Below are some records; output exactly the lines from the line with "1440 (1513, 884)" to the line with "Гордиенко Герман (662, 471)", both ends kept, and nothing more.

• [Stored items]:
----
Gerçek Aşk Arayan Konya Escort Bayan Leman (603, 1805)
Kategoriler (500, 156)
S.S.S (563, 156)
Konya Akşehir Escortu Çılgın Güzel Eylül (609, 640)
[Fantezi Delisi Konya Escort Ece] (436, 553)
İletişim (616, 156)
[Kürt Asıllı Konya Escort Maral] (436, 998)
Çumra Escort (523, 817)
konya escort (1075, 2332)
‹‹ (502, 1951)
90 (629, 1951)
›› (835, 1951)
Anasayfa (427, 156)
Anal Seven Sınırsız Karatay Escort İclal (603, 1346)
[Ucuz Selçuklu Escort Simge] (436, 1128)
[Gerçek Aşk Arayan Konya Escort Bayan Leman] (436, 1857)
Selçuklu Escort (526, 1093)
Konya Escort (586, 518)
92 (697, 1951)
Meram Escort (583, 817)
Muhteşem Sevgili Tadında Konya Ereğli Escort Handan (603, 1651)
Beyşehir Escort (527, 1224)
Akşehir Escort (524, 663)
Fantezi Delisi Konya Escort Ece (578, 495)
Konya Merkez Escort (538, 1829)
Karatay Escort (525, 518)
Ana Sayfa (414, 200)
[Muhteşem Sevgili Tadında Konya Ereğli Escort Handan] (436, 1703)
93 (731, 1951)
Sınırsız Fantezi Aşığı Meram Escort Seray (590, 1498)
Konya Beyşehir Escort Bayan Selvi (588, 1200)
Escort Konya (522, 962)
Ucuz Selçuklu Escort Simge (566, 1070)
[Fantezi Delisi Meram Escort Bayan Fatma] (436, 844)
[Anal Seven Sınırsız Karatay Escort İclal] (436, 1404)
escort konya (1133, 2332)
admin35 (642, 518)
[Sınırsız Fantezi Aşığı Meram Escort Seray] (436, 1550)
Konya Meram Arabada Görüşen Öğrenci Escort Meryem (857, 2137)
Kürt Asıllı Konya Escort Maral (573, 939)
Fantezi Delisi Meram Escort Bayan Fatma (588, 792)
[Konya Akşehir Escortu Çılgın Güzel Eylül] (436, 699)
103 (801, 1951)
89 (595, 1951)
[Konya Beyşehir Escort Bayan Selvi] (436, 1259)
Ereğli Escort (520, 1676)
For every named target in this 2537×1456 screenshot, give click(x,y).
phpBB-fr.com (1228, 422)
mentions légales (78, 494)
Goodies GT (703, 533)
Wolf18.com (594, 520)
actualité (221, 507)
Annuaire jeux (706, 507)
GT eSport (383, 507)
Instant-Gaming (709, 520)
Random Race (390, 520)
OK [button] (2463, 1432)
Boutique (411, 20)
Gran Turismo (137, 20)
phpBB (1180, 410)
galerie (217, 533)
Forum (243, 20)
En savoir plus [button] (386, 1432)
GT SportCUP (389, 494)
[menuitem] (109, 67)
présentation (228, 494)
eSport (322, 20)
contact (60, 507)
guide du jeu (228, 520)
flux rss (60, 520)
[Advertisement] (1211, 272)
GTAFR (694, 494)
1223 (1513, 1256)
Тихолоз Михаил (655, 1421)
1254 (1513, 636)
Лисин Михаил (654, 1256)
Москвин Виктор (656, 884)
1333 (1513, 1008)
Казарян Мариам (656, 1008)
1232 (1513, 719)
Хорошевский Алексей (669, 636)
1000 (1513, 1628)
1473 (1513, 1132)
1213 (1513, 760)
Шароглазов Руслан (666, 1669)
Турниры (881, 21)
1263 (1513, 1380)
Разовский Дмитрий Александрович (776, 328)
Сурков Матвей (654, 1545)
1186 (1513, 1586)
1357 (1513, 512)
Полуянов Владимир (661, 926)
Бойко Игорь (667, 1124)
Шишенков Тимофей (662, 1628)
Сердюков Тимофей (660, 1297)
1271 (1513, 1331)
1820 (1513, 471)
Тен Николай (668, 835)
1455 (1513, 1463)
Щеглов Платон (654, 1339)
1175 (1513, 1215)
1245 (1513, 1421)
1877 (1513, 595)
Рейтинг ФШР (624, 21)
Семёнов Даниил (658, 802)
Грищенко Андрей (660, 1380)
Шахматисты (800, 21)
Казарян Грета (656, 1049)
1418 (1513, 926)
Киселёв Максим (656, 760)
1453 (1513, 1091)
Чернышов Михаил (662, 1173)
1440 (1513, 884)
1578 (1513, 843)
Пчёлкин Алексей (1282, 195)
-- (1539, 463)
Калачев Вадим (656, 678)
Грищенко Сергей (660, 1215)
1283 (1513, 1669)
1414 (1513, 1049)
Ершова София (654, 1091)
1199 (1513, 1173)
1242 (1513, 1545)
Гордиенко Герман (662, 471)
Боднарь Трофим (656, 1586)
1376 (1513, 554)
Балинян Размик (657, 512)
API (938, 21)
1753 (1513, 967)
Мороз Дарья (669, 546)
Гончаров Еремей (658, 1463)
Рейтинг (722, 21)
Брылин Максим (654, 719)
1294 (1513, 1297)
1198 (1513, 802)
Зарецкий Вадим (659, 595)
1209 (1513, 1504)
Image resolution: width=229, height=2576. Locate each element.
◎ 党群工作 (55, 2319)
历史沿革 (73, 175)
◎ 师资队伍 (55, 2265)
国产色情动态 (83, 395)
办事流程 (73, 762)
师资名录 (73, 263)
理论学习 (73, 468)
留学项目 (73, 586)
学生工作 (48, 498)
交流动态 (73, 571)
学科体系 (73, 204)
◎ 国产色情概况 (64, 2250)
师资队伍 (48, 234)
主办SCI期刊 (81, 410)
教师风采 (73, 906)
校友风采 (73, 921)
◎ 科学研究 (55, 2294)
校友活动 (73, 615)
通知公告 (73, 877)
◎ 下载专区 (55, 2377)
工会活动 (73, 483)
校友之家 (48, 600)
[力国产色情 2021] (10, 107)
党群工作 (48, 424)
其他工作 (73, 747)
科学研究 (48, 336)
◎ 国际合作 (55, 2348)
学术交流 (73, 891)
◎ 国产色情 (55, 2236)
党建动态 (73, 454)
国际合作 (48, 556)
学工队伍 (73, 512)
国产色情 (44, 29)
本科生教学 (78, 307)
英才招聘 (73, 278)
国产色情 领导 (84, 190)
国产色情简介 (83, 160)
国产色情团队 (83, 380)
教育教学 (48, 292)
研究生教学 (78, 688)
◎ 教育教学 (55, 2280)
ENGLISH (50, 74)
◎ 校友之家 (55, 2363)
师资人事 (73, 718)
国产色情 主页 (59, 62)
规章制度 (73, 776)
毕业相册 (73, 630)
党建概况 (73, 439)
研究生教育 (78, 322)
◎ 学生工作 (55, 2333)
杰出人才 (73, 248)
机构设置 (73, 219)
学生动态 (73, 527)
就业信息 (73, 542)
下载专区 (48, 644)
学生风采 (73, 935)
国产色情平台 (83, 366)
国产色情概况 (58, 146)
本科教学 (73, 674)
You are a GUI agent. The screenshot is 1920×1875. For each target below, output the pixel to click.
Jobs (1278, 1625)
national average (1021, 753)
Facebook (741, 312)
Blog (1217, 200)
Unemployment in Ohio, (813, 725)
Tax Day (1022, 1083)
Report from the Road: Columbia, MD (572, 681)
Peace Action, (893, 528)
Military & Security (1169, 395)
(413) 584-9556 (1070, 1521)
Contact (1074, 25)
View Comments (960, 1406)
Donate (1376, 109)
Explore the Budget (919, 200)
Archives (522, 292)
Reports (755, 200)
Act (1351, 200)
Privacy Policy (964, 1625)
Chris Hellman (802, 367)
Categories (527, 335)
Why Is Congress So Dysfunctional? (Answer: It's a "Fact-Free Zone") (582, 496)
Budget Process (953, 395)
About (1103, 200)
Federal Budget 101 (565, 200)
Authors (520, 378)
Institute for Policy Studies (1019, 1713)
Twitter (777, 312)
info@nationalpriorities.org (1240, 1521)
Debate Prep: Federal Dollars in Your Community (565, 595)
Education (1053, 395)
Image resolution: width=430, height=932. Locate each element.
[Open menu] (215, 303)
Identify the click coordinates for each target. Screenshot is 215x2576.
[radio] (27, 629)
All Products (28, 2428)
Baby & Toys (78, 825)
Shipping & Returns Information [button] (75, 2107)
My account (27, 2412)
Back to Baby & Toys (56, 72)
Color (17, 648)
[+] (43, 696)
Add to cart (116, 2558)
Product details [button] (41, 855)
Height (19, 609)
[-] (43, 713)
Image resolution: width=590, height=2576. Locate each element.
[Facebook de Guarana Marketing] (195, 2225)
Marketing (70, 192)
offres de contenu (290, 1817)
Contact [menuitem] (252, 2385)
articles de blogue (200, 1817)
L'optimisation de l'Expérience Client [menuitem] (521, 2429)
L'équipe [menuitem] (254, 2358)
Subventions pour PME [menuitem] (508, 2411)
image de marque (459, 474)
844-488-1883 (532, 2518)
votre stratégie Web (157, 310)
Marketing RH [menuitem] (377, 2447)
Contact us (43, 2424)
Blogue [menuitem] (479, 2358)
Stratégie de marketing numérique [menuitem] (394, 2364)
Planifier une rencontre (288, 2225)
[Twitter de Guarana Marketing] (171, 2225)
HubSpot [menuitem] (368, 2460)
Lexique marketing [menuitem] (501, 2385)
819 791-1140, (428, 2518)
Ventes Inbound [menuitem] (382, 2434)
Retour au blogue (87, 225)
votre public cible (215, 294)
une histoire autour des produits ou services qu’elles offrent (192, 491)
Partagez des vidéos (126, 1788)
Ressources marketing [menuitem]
----
• [RESPONSE FOR THIS EXERCISE]:
1440 (1513, 884)
1578 (1513, 843)
Пчёлкин Алексей (1282, 195)
-- (1539, 463)
Калачев Вадим (656, 678)
Грищенко Сергей (660, 1215)
1283 (1513, 1669)
1414 (1513, 1049)
Ершова София (654, 1091)
1199 (1513, 1173)
1242 (1513, 1545)
Гордиенко Герман (662, 471)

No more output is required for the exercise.